Enron Mail

From:m.scott.kuehn@intel.com
To:bill.williams@enron.com
Subject:RE: goodday' captain
Cc:
Bcc:
Date:Wed, 11 Jul 2001 13:25:48 -0700 (PDT)

Bill, this is an awesome story. I was too awestruck to fully understand
when you explained yesterday! Companies can make and lose money, people get
promoted, emails are exchanged--- but you never forget the moments like an
omelet lady catching on fire. I hope she is OK! It sounds serious. Hey,
great show last night. I took off at the end of the 1st encore. Talk to
you later,
Scott

< -----Original Message-----
< From: Williams III, Bill [mailto:Bill.Williams.III@enron.com]
< Sent: Wednesday, July 11, 2001 11:10 AM
< To: Kuehn, M Scott
< Subject: RE: goodday' captain
<
< Scott,
< This is from a guy on our floor. He's a summer intern...and this is
< his Tuesday morning story. Incidentally I was standing directly in front
< of the old women picking out some green onions for my omelet when all hell
< broke loose. I took about three steps back and wandered towards the
< kitchen in search of a fire extinguisher. Didn't find one, and like Scott
< (the intern) was a bit disappointed in my reactions...ah well.
<
<
<
< I don't usually send out a group email, but listen to this shit. So I am
< sitting at work this morning minding my own business when all hell breaks
< loose. It is about 630am, and most of the trading has subsided for the
< morning. I decide to grab the first ham and cheese omelet from the women
< that are serving our breakfast this morning because who knows how long the
< food will last...today is a special day because we get a fresh cooked
< breakfast from a propane grill as opposed to the green eggs and ham that
< we are used to because no one wants to get up at 3am and cook a fresh
< breakfast for Enron employees, they usually cook it the night before. So,
< everyone on the floor is very excited and pumped up about the possibility
< of grabbing a nice breakfast without having the fear that later in the
< afternoon your ass would wreak havoc on you for eating the nasty green
< eggs.

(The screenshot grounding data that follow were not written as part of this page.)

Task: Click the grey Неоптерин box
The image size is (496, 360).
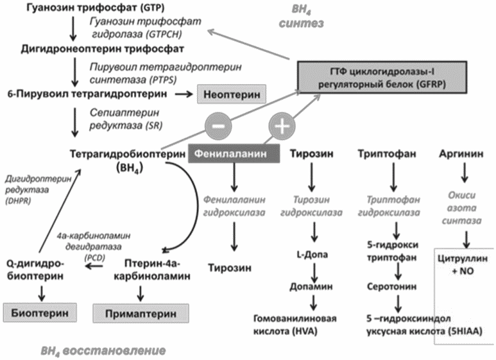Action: click(230, 94)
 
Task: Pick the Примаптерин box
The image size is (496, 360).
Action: click(135, 313)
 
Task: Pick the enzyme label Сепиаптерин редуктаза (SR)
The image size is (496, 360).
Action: click(117, 117)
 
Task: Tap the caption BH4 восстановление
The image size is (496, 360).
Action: click(103, 350)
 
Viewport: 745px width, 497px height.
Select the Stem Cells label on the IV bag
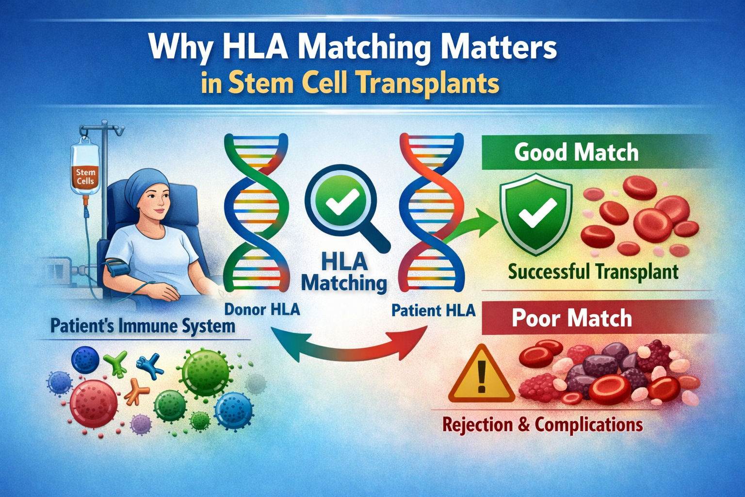(x=85, y=177)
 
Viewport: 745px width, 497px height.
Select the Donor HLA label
(x=262, y=310)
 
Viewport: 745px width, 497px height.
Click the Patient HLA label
(x=433, y=311)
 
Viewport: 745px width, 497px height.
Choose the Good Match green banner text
(x=576, y=152)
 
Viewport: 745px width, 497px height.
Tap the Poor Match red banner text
(x=572, y=318)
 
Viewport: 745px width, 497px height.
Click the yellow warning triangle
(x=481, y=374)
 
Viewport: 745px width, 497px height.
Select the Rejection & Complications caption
(x=543, y=425)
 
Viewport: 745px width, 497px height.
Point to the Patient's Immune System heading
(x=143, y=326)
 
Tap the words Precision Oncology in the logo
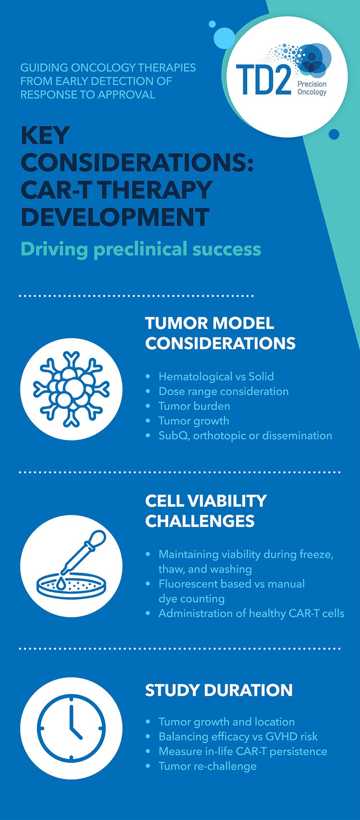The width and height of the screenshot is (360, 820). [x=312, y=88]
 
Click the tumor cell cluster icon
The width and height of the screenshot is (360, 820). [x=71, y=389]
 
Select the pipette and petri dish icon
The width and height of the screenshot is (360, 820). [x=71, y=566]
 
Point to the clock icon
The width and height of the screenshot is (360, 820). [x=71, y=728]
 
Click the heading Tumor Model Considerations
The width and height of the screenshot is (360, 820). [x=220, y=333]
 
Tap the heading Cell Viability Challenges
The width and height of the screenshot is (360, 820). [x=205, y=511]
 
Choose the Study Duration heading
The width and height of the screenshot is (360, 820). [x=218, y=690]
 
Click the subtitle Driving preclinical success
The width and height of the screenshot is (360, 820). [x=141, y=249]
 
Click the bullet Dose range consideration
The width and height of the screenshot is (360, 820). [x=223, y=392]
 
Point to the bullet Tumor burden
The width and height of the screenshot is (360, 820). [x=194, y=406]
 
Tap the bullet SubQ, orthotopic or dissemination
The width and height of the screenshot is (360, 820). [x=245, y=436]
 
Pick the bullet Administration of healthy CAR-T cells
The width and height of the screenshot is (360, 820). [x=251, y=613]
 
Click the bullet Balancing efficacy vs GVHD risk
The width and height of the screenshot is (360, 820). [x=238, y=737]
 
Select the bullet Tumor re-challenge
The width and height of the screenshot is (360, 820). [x=207, y=766]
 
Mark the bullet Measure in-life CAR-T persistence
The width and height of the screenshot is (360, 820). [x=242, y=751]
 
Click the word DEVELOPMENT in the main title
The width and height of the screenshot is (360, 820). [x=115, y=217]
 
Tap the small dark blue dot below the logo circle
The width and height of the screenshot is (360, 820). [x=334, y=134]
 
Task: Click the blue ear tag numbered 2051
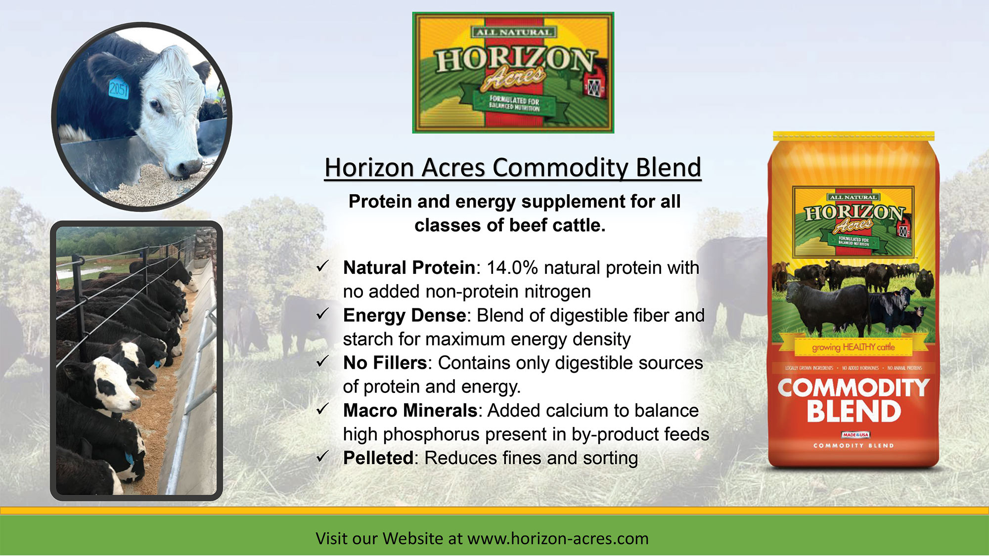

So, I grab the first omelet and the crowd surges toward the two 70
< year-old women at the grill. Everyone is smiling, deciding whether or not
< they want ham or maybe they will get crazy and add salsa or something.
< The next thing you know, straight out of a FOX tv show or "You've Gotta
< See This" episode...this old woman is engulfed in flames like the great
< fire of Chicago. The propane tanks heating the stove exploded and the
< flames are high and wide, raising up to ten feet in height. The place
< turns into a frenzy. Nobody can move, react, or anything. Everyone is
< frozen watching this old woman(picture happy Gilmore's grandma) go up like
< an old Christmas tree. A few seconds before this high school chemistry
< experiment, I was sitting on the first row right in the middle and I was
< staring at my two liquid display computer terminals and glancing at the
< sports ticker on ESPN2 on the 50inch Liquid FlatScreen TV that is directly
< above my desk. The old woman that went into flames is directly in front of
< me, about a literal three feet away and I am directly facing the inferno
< along with a co-worker who is catching the blunt of the heat of the
< flames. I don't save the old woman like most of you might have thought, I
< can't do anything but shout obscenities and wonder who the hell is going
< to jump in there and save this poor lady. The old woman is yelling
< ,"Somebody get me outta here!"...yet we all continue to stare.....finally,
< someone grabs her arm and yanks her out of the blaze. Who is this masked
< man, I have no clue. However, I do witness Les from middle marketing
< doing his best Maurice Greene directly for the fire extinguisher of which
< he is the only one in the office that has a clue where it is. I see
< someone throwing a pitcher of egg yolk on the fire earlier, which is
< funny, if not for the fact that an old lady is missing half of her hair
< and her arms are about to blister up. The blaze is extinguished after
< taking a hell of a toll on the old woman, ruining the flat screen tv that
< used to sit above me, and torching a bunch of cabinets and the backs of
< computer screens. The alarm in our building 3 World Trade Center is
< screaming, and the smoke is enough to make even Polarek leave the area.
< So, the fire departemnt comes and the old woman is now out of the building
< and on her way to the hospital. Who knows what condition she is in, but
< all I know is I hope I am never around a bunch of vaginas(myself and the
< rest of us that did nothing) when I go up in flames someday. Well, I have
< to get back to work because I have wasted about 20 minutes writing this
< drama. Take care, Scotty
<
<
< Hope you liked the show last night.